Uma ação anulatória com pedido de tutela de urgência do Ministério Público do Estado de Alagoas (MPAL), por meio da 10ª Promotoria de Justiça de Arapiraca, resultou na suspensão da eleição antecipada da Mesa Diretora da Câmara de Vereadores de Craíbas para o biênio 2027-2028, que havia sido realizada em maio de 2025.
No pedido apresentado à Justiça, o MPAL defendeu que a eleição realizada com larga antecedência em relação ao início do segundo biênio da legislatura (2027-2028) ocorreu em flagrante desconformidade com a ordem constitucional e com o entendimento do Supremo Tribunal Federal (STF).
O MPAL ressaltou que “a antecipação desarrazoada dessas eleições tende a favorecer os grupos políticos majoritários e influentes no momento da votação, que não refletirá, necessariamente, o anseio predominante ao início do novo biênio”.
O promotor de Justiça Bruno Baptista, titular da 10a Promotoria de Justiça de Arapiraca, enfatizou, na ação, a inconstitucionalidade das disposições do Regimento Interno da Câmara Municipal de Craíbas, no qual os vereadores se embasaram para realizar o pleito antecipado.
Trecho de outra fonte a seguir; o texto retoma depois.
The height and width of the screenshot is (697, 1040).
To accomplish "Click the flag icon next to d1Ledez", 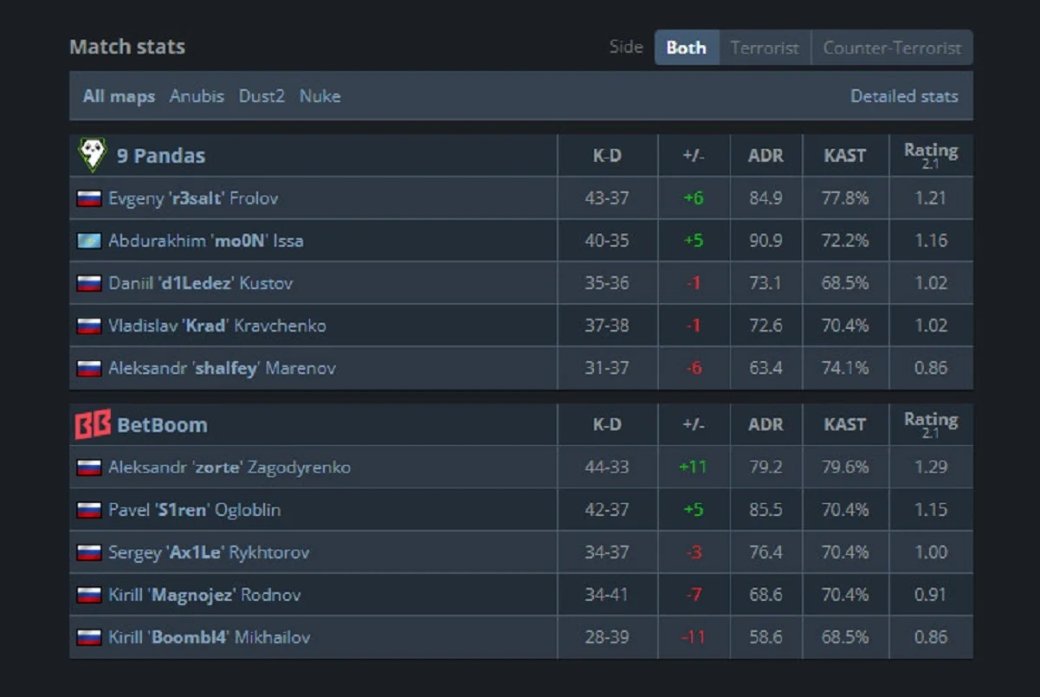I will click(89, 283).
“Essas disposições do Regimento Interno destoam das normas constitucionais e do entendimento da Suprema Corte, como o art. 14 do respectivo Regimento, culminando, por fim, a nulidade absoluta da antecipação da eleição para a Mesa Diretora para o biênio 2027/2028, por afrontar entendimento pacífico firmado pelo Supremo Tribunal Federal, além de violar os princípios constitucionais da legalidade e da moralidade administrativa”, assegurou o promotor de Justiça Bruno Baptista, que coordena o Núcleo de Defesa do Patrimônio Público do MPAL.
Na decisão liminar dessa quarta-feira (18) que declarou a suspensão da eleição, o magistrado Kaio César Queiroz Silva Santos ressaltou: “Assim, vislumbra-se a frontal contrariedade à jurisprudência consolidada do Supremo Tribunal Federal acima referenciada, que exige a contemporaneidade entre o pleito e o início do respectivo mandato, fixando como marco temporal mínimo o mês de outubro do ano anterior ao começo do biênio subsequente. Além disso, a norma regimental que embasou o ato impugnado encontra-se em aparente estado de inconstitucionalidade material, por violar os princípios democrático, republicano, da periodicidade do voto e da representatividade, conforme amplamente demonstrado”.
O juiz ainda acrescentou que: “No que tange ao perigo de dano ou risco ao resultado útil do processo (periculum in mora), sua configuração é igualmente inequívoca. A manutenção dos efeitos da eleição realizada em desconformidade constitucional importaria na consolidação de uma situação jurídica viciada, com a definição antecipada da composição da Mesa Diretora para o biênio 2027-2028 antes que os vereadores que compõem a Casa no início do segundo biênio possam livremente exercer seu direito de deliberar sobre a liderança da Casa”.